# Black Headed Python or NOT?



## blackghost (Dec 16, 2007)

Wouldn't want to get this cute little guy mixed up with a BHP...


----------



## blackghost (Dec 16, 2007)

Detailed information on the Gwardar...

The gwardar or western brown snake is distributed over most of Australia, with the exception of eastern New South Wales, Victoria and Tasmania. Its range overlaps that of the eastern brown snake. Mostly active during the day, the gwardar has similar feeding habits to the common brown snake, but is said to be less aggressive than its eastern counterpart. The adult is usually olive to brown, and may have a dark head or a number of broad bands.


----------



## jay76 (Dec 16, 2007)

They are a nice looking snake


----------



## scorps (Dec 16, 2007)

hahah see one of those illegal herp catchers get bitten theyull be like yay a bhp run over hahaha


----------



## mysnakesau (Dec 16, 2007)

WOW! I would have thought it was a BHP, and knowin me would have went straight to it and picked it up.


----------



## moosenoose (Dec 16, 2007)

Well... I thought straight off it was in inland taipan- but I was still wrong :lol:


----------



## blackghost (Dec 16, 2007)

jay76 said:


> They are a nice looking snake


 
They are a very beautiful looking snake, but after seeing this snake, I was curious on finding out more info on it. Just from a few examples below, they seem to have a pretty lethal injection....
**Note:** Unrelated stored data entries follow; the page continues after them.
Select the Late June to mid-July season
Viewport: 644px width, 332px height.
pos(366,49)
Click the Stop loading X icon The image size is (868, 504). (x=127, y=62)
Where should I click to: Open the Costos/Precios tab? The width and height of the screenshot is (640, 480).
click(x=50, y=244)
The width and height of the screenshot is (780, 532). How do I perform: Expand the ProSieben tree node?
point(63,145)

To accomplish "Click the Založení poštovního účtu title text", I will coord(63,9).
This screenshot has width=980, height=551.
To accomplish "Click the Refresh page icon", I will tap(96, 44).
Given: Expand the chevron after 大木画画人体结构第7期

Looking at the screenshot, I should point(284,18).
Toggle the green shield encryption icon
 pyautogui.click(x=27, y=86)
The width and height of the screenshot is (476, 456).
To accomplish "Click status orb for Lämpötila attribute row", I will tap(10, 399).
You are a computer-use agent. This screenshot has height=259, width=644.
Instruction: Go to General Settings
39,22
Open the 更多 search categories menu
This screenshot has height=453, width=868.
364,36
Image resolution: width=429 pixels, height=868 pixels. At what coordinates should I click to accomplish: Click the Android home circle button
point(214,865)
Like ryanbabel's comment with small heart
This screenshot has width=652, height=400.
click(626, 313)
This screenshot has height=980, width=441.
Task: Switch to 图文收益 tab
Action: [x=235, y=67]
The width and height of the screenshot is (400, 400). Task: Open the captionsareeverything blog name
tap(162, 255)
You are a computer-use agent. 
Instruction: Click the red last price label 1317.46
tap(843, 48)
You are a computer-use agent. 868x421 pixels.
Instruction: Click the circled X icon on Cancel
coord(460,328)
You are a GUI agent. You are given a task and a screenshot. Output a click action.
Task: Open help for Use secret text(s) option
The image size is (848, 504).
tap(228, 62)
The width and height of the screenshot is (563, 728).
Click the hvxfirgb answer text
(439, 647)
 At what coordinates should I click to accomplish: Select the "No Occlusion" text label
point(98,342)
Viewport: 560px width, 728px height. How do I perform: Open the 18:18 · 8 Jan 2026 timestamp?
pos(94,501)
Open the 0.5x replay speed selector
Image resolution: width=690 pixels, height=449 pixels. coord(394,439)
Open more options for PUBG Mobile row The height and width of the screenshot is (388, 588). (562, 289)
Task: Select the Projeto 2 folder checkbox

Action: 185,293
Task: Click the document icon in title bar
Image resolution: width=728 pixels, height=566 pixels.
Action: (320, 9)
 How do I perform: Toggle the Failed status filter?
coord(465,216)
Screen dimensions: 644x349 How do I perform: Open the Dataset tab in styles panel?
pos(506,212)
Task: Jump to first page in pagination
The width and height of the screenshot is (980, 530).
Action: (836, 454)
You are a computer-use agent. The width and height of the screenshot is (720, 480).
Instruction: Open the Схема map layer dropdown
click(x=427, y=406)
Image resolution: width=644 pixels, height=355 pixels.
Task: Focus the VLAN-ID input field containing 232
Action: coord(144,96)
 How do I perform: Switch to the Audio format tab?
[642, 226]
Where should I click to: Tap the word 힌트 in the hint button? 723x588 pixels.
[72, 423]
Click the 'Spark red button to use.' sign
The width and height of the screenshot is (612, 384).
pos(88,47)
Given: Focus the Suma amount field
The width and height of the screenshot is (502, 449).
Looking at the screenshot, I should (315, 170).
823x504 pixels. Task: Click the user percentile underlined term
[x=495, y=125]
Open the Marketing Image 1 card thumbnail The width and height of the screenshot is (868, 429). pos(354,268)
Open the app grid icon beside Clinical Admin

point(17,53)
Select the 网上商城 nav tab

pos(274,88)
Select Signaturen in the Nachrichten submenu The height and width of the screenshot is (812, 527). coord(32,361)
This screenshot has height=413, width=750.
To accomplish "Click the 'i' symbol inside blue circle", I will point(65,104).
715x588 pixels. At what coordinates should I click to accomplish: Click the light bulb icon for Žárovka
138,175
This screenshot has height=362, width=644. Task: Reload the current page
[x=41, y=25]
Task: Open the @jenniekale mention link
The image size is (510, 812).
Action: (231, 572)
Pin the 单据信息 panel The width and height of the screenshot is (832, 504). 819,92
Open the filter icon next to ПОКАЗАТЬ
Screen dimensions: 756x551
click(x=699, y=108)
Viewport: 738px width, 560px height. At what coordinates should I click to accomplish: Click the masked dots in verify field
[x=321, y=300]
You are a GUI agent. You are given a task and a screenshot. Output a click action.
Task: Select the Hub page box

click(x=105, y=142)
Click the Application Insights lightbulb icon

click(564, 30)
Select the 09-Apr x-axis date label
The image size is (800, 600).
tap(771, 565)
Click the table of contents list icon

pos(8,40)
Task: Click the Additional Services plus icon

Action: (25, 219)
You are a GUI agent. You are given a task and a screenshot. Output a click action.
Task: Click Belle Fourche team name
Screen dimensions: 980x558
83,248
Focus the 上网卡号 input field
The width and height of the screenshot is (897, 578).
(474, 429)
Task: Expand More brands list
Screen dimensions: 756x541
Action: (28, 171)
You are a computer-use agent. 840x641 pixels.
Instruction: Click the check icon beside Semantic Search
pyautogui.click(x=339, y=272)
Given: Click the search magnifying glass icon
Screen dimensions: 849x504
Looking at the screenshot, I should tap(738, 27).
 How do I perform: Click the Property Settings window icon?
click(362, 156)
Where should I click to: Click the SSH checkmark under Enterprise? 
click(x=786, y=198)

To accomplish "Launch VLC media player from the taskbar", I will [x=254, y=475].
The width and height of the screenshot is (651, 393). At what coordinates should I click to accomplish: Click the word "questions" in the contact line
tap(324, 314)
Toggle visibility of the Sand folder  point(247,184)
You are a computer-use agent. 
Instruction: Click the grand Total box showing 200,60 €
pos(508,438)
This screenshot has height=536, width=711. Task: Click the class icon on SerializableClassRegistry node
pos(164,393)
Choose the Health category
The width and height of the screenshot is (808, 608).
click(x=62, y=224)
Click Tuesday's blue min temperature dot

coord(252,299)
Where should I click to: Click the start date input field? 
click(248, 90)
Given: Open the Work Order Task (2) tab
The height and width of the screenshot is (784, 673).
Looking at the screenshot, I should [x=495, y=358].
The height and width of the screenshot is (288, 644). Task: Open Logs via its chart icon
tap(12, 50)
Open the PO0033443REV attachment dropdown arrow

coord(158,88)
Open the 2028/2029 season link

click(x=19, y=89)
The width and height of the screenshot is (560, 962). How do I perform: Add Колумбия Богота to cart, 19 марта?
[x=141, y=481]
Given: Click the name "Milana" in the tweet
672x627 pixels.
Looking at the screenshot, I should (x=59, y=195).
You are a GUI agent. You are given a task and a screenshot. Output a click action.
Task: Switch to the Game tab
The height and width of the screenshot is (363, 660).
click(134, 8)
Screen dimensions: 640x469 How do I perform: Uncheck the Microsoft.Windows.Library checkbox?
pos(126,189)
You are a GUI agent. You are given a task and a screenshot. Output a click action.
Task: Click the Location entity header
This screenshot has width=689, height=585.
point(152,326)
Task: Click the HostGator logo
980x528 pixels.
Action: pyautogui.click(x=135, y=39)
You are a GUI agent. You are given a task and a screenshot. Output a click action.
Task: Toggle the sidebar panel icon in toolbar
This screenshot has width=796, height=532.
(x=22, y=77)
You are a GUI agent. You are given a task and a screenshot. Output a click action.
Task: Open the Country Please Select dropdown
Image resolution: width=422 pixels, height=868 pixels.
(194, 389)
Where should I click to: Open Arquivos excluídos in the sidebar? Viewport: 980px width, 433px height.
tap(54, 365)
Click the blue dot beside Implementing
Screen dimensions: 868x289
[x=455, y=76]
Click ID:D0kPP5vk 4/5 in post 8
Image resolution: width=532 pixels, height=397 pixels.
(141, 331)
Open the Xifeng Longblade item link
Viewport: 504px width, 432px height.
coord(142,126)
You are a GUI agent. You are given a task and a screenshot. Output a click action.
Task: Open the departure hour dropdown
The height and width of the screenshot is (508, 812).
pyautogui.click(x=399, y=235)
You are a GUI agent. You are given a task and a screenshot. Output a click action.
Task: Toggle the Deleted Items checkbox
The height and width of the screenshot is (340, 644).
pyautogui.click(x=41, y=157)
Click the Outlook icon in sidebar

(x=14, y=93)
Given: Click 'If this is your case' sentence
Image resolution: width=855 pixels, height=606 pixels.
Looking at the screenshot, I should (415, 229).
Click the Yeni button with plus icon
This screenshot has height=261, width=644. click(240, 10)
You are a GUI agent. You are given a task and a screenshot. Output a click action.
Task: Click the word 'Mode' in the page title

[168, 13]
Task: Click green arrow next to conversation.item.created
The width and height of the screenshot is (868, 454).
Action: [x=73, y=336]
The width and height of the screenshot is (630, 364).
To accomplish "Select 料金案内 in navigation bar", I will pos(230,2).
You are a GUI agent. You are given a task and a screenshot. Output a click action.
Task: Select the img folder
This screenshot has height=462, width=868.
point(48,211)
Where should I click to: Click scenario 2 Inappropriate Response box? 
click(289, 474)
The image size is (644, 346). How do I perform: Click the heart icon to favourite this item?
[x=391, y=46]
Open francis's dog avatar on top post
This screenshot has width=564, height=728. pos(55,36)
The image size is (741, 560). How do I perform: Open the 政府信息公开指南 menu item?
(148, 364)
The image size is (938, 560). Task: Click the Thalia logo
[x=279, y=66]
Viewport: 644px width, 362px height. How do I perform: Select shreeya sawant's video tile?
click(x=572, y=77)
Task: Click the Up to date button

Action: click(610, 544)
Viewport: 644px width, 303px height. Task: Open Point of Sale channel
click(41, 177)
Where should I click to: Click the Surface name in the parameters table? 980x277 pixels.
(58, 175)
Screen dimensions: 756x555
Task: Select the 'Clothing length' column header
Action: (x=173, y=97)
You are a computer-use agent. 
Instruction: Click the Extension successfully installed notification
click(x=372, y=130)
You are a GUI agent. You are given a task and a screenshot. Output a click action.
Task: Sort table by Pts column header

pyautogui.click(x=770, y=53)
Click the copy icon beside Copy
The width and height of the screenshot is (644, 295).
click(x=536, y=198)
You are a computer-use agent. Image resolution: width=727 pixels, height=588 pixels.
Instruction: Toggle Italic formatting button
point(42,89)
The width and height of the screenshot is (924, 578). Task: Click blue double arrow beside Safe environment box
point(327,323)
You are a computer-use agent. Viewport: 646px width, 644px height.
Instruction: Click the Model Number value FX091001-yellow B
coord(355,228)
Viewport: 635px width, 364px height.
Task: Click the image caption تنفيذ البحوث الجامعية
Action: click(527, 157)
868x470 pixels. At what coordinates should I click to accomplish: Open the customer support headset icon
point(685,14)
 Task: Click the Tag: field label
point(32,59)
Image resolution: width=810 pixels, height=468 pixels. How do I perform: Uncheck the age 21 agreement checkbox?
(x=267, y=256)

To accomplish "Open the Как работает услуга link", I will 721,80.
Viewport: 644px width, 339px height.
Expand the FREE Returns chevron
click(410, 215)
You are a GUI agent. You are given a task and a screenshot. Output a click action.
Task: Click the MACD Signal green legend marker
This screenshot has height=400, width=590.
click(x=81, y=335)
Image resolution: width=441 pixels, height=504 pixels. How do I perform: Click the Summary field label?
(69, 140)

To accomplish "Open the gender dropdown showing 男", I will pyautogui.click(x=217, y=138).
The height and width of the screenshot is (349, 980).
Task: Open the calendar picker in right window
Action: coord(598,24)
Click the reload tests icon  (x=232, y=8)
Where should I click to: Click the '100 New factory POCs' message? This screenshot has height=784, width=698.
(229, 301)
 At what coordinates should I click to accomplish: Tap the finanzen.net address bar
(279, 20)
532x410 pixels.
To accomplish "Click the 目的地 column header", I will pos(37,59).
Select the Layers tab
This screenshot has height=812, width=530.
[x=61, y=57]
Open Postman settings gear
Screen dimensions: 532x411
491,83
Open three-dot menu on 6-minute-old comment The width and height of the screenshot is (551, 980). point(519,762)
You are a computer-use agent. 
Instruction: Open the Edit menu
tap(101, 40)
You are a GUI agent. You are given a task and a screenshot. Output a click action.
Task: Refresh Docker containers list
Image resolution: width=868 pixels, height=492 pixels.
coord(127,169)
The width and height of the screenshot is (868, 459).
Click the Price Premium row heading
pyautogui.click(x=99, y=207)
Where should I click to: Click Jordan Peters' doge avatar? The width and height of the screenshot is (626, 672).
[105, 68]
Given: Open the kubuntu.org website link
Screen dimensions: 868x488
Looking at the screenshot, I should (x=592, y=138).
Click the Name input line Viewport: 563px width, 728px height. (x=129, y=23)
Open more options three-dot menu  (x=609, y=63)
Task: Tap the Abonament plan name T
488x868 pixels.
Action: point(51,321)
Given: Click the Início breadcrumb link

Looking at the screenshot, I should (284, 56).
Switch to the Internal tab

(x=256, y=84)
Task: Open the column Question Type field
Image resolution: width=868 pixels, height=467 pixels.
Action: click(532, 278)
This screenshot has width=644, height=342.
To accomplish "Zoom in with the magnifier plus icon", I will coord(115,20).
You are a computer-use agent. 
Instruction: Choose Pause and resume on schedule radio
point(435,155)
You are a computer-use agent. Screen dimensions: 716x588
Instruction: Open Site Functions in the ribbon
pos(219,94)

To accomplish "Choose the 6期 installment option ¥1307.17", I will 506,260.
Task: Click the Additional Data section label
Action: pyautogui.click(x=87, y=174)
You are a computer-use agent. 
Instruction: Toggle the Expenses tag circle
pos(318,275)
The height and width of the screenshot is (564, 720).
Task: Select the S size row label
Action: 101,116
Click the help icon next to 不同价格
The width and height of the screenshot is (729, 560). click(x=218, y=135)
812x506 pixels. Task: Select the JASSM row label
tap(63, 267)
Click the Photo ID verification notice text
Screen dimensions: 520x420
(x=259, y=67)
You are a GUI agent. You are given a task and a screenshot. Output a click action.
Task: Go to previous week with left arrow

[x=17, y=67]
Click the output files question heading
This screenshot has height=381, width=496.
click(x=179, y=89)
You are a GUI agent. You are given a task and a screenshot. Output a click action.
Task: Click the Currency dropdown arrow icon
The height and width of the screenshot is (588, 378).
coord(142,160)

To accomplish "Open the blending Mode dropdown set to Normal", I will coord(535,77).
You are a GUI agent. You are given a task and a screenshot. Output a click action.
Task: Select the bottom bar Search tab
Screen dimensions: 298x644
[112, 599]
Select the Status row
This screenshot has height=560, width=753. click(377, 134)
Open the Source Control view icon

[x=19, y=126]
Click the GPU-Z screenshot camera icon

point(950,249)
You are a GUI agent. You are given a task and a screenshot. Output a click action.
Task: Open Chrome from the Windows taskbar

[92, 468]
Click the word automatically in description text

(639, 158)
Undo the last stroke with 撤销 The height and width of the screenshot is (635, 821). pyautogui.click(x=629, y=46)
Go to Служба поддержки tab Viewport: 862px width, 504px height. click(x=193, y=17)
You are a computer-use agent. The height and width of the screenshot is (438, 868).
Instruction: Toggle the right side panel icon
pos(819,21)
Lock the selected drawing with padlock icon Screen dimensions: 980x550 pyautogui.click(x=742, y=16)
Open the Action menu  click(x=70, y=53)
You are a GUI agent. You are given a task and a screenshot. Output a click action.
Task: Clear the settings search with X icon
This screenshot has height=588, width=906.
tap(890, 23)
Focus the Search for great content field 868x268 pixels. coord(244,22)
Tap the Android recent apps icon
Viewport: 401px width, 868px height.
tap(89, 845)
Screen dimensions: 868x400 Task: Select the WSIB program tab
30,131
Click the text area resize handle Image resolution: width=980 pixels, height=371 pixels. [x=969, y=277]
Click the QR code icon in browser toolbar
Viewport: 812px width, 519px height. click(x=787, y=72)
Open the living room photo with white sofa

* Female, 61 years. Western brownsnake or gwardar (_Pseudonaja nuchalis_). Bitten 3 p.m. on lower leg. No first-aid applied. 
Walked a considerable distance after bite. Died 4.30 p.m.

* Male, 31 years. Western brownsnake or gwardar (_Pseudonaja nuchalis_). Unwitnessed. Snake in bucket, victim found unconscious 
with head injuries. Assumed to have been bitten resulting in a fall. Antivenom administered at Derby Hospital but with no improvement 
patient air-ambulanced to Sir Charles Gairdner Hospital where he died. 

blackghost


----------



## Jonno from ERD (Dec 16, 2007)

G'day blackghost,

While you are correct that Western Browns are incredibly dangerous, you will notice one similarity between those two bites - the correct first aid procedure was not followed. With correct first aid, your chances of surviving a bite from any Australian venomous snake is very high.

I know of three bites that have almost killed mates of mine. They are definitely not a snake to mess with, and the venom is very fast acting.

May I ask where you got that photo from? I would be interested in acquiring some high quality copies of it for use in our field guides.

Cheers


----------



## blackghost (Dec 16, 2007)

pm sent Jonno

blackghost


----------



## bigguy (Dec 16, 2007)

That colouration of Western Brown is commonly found near Elliot in the NT. The first one I saw there was the brightest fluro orange you could imagine, with black checking around every scale. It was in my opinion the nicest coloured snake I had seen to this day


----------



## Jonno from ERD (Dec 16, 2007)

They are also very common around Alice Springs. I have one here that is identical, just smaller.


----------



## CodeRed (Dec 17, 2007)

That is one beautiful snake.


----------



## mungus (Dec 17, 2007)

My mate reckons he saw something very similiar on the Vic / Nsw border near the snow fields while he was trout fishing.
Is this possible ????


----------



## urodacus_au (Dec 17, 2007)

The hooded form is common out through the Wheatbelt in WA as well. The animals i have attempted to photograph have had more flecking on the body scales and the background colour varies from a yellow gold to an almost red. By far the most attractive Elapid ive ever seen, pity they arent overly cooperative when ive got the camera with me 

Jordan


----------



## blackghost (Dec 17, 2007)

mungus said:


> My mate reckons he saw something very similiar on the Vic / Nsw border near the snow fields while he was trout fishing.
> Is this possible ????


 

I was actually going to ask Jonno from ERD if these guys are found around the Gold 
Coast/Brisbane area or even Queensland itself? But it would also be interesting to find out if 
they are as far south as you said above mungus. Although, surely they couldn't be that diverse 
in ranging from such hot areas as N.T and Alice Springs, then as far south as the VIC/NSW 
borders? 

But back to my original question to Jonno, and please I am only assuming that you may know 
Jonno...are theses guys located around this area and are there any captive bred Gwardar's 
with the same colouration and markings as pictured in my original post? Would also be 
interested in finding out costs etc.

I would also be curious to find out if the Gwardar, just like the BHP bury themselves and use 
their black heads to absorb the heat from the sun?

Thanks Jonno...

blackghost


----------



## waruikazi (Dec 17, 2007)

I thought it lookedlike an inland taipan. Guess that's why i don't work with hots lol.


----------



## urodacus_au (Dec 17, 2007)

waruikazi said:


> I thought it lookedlike an inland taipan. Guess that's why i don't work with hots lol.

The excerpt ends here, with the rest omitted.